La Maestranza est une planète, une société ; sa piste est un monde et la corrida fut une vie. Nul doute que « Manzanita » vit passer hier une éternité en un éclair à mesure que le temps se dilapidait, que passaient les toros, le train de la chance, les opportunités de triomphe, le crédit des dernières années. José Mari fils est un héritier qui a bâti seul son cartel sévillan, et c’est en enfant chéri qu’il pénétra dans le ruedo saturé de soleil et accompagné d’une rumeur où s’exprimaient l’attente, la promesse d’une tarde cumbre et le soulagement d’avoir pu gagner son tendido à temps malgré la cohue.
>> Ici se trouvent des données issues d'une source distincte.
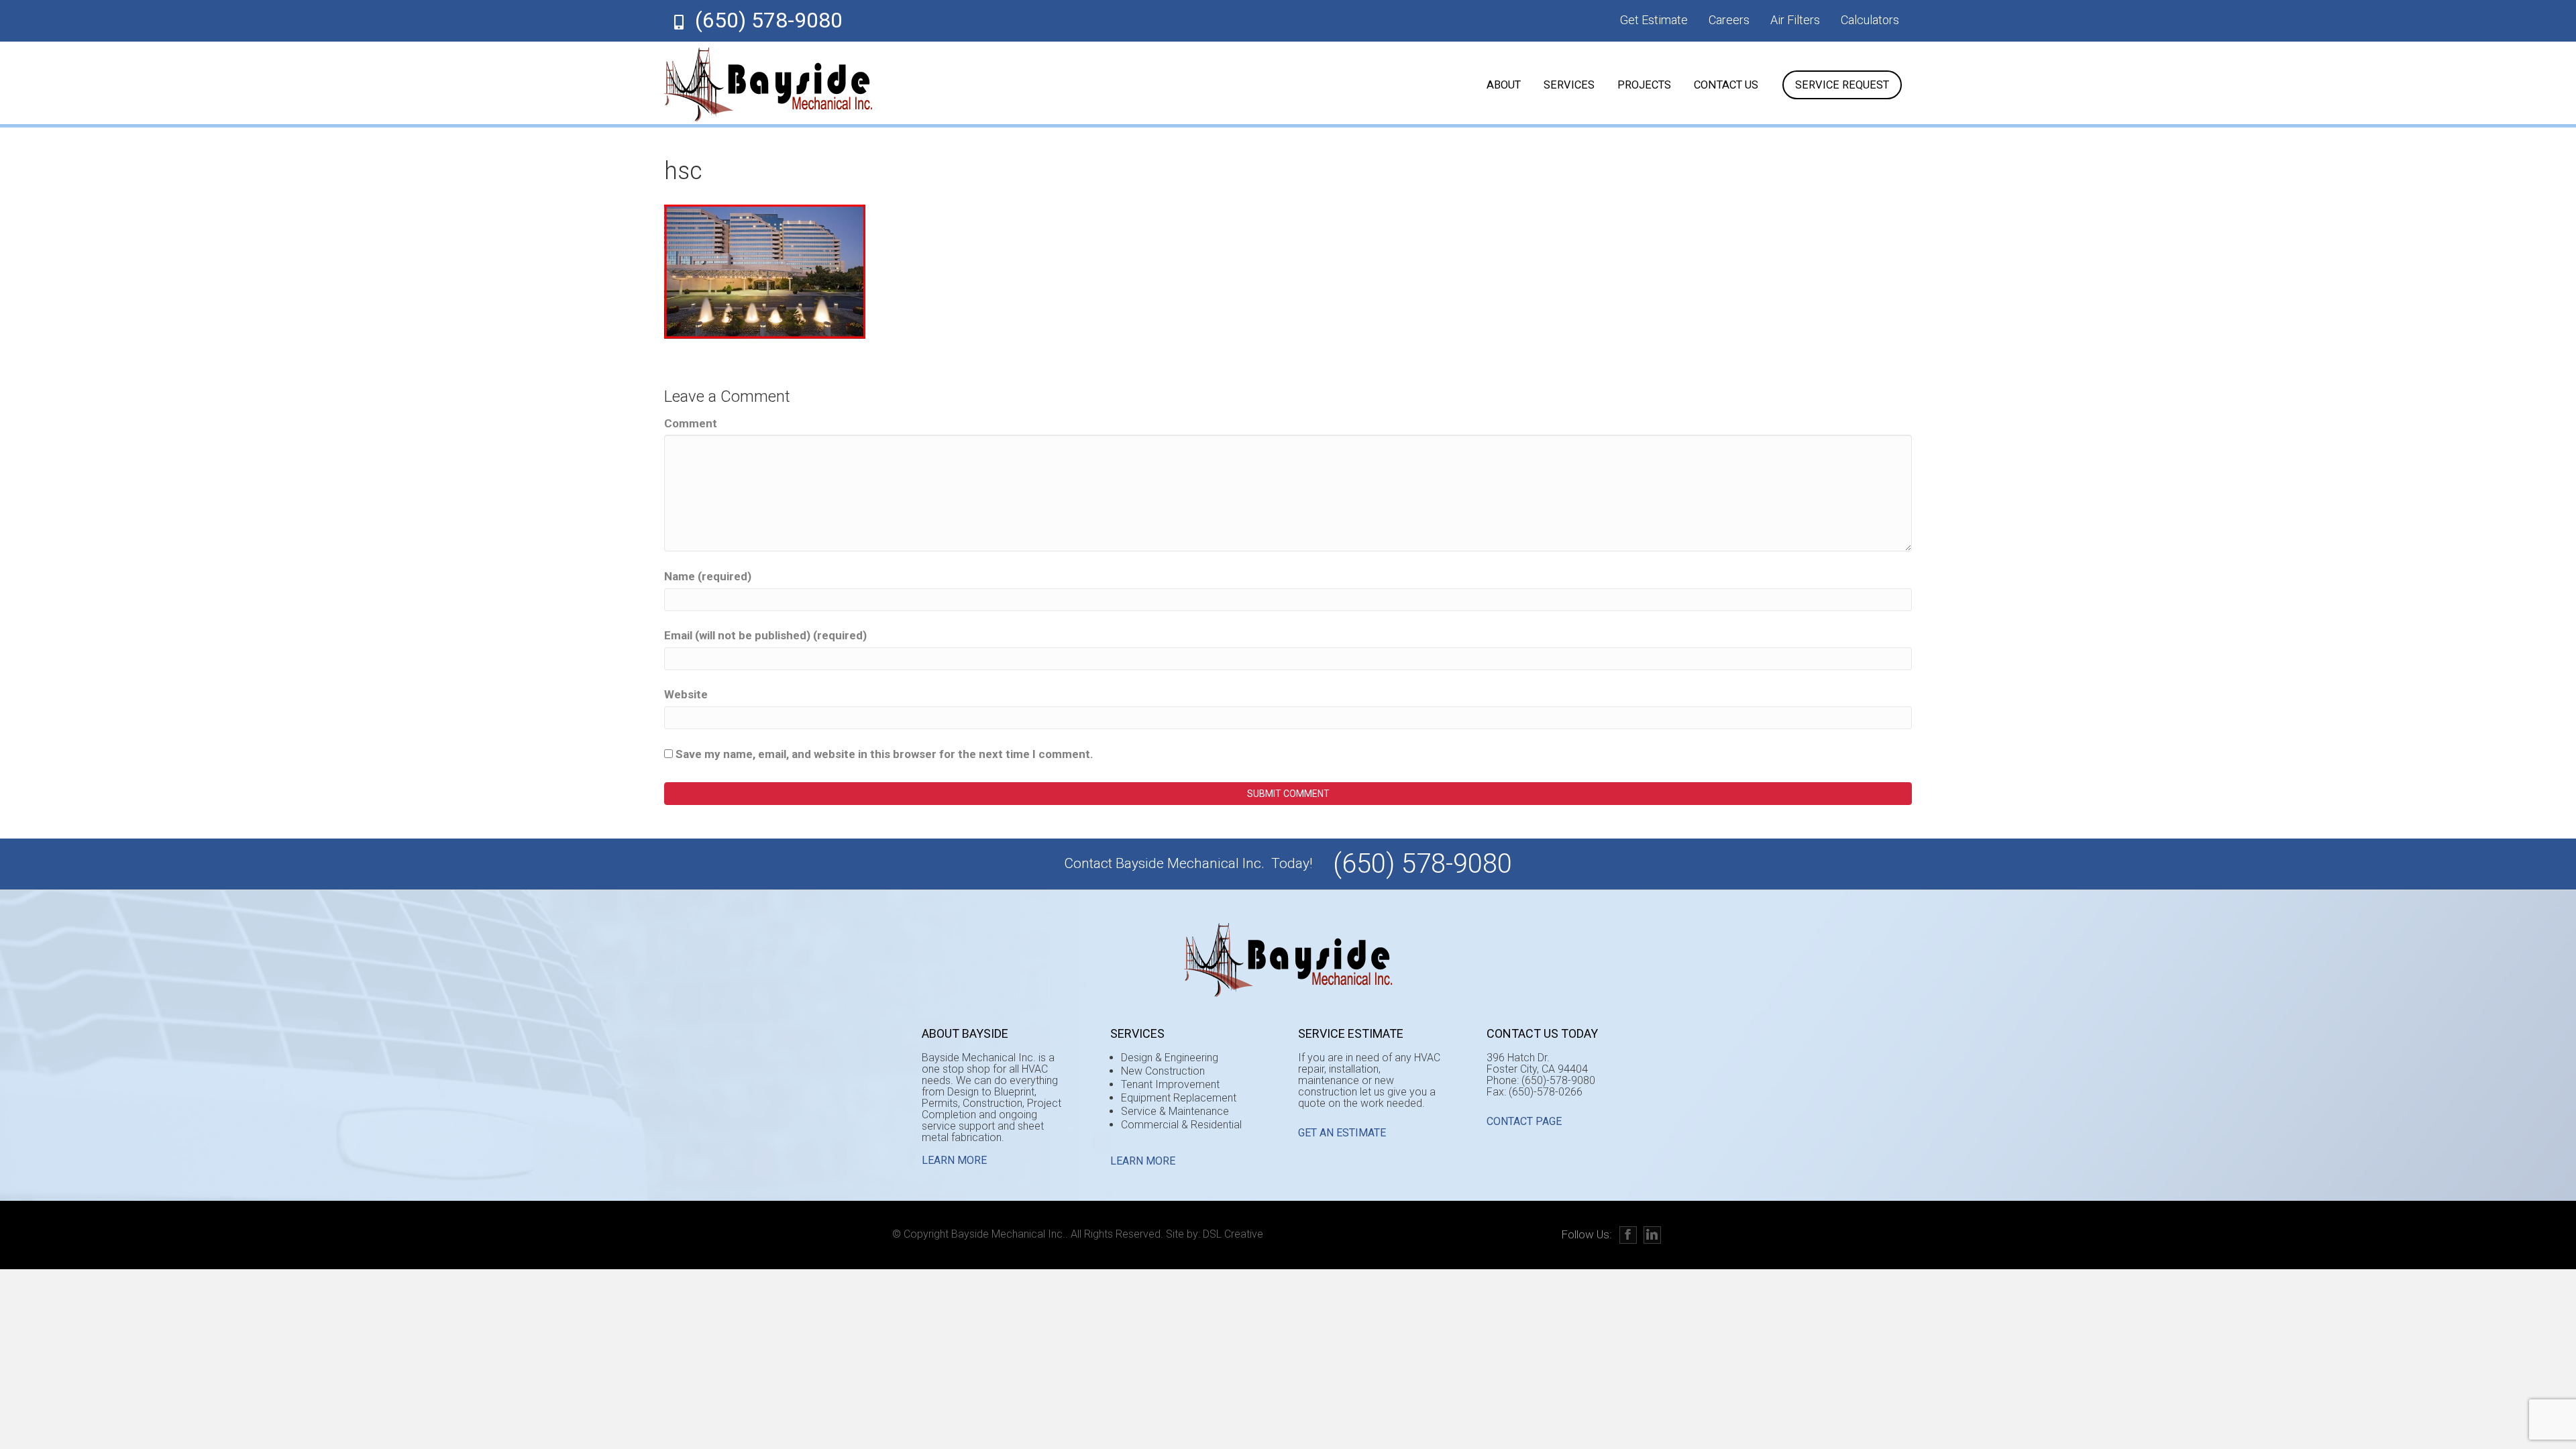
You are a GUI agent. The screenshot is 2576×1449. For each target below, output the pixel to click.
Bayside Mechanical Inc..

Le paseíllo s’interrompit pour une minute de silence en hommage à doña Dolores Aguirre Ybarra. In petto, je pensais alors au scandaleux solo de Manzanares père aux Vendanges nîmoises de 1995, alors même que les novillos de la Bilbaína mettaient le sable cérétan de la Saint-Ferréol à feu et à sang. Sur les gradins sévillans, les Maestrantes étaient apparus, avaient rangé leur épouse dans la grada attenante et sorti la duchesse d’Albe au palco des invités. En face, l’arène parlait beaucoup français, suffoquait au soleil de justice enfin de mise et, çà et là, l’escalafón des deux dernières décennies attendait l’événement.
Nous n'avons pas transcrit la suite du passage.